[ExI] Who is the 'real' you? [WAS Re: Let's play What If.]

Stathis Papaioannou stathisp at gmail.com
Thu Oct 28 00:15:05 UTC 2010


On Thu, Oct 28, 2010 at 3:44 AM, Richard Loosemore <rpwl at lightlink.com> wrote:

> If we start thinking that all one million duplicates are independent
> entities, then this has a blowback effect on the original, simple case where
> one person is completely duplicated AND the 'original' is destroyed at the
> same instant that the new one is created.
>
> The blowback is this:  some of us want to say that this is equivalent to
> going to sleep and then waking up in a new body.  But if the same situation
> is looked at from the point of view of the million duplicates (all of which
> are new creatures, so NONE of them are a continuation of the 'real you'),
> then the implication is that this is like death plus the creation of a new
> individual with the same memories.
>
> So that gives two contradictory interpretations.
>
> I believe the solution is relatively simple, though strange.  The concept of
> a "you" is just not coherent in these circumstances, and in fact the problem
> actually comes down to an IRRESOLVABLE duality between the two concepts of
> "death plus replication" versus "going to sleep and waking up".  These two
> are the same concept.  There is no difference between the two of them, and
> no conceivably way to test for a difference between them.
>
> The problem has always been that we evolved the concept of a self in a world
> in which duplication does not happen.  The concept is not built to stand the
> strain of that extended usage.

We evolved in a world where duplication is going on continuously but
the original is destroyed.

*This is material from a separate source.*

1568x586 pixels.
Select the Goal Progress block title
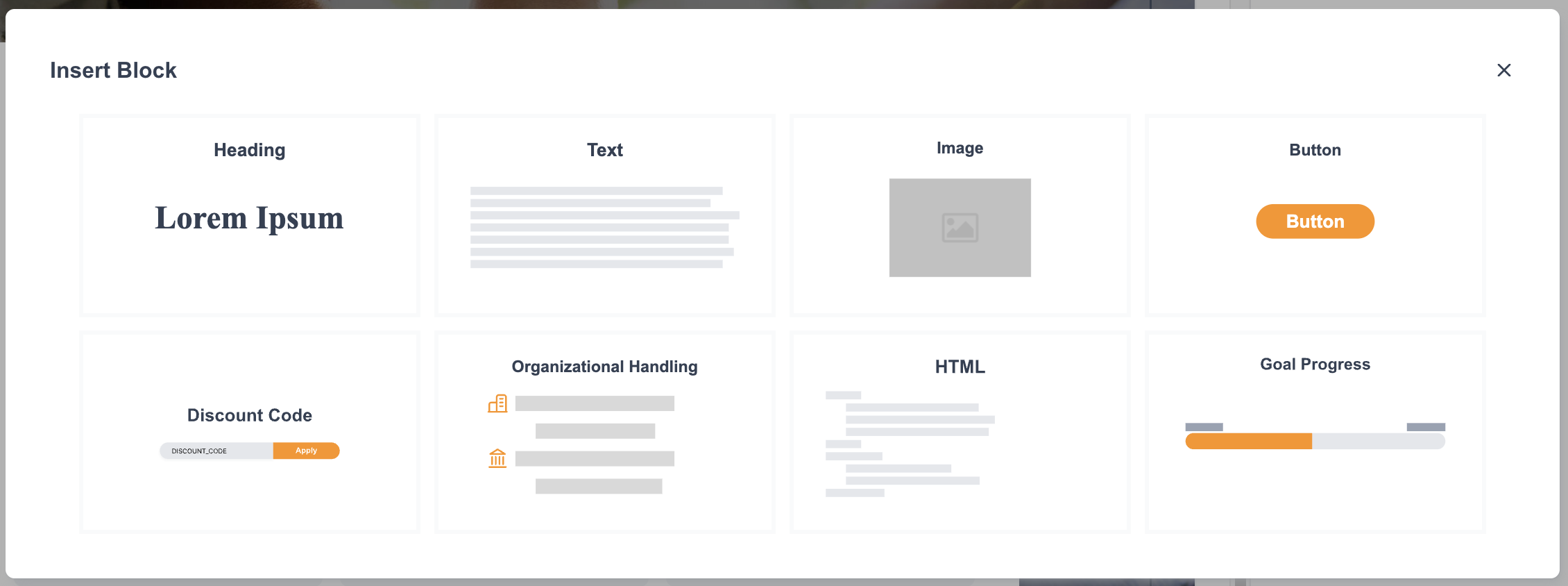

That is what happens as part of normal
metabolic processes. No-one gets stressed over the fact that next
year, all the atoms in their body will have dispersed throughout the
biosphere as thoroughly as if they had been cremated, and living in
their home will be a copy with their memories. People *do* get
stressed if that copy with their memories is not expected to be around
in a year, since that would mean they would be dead.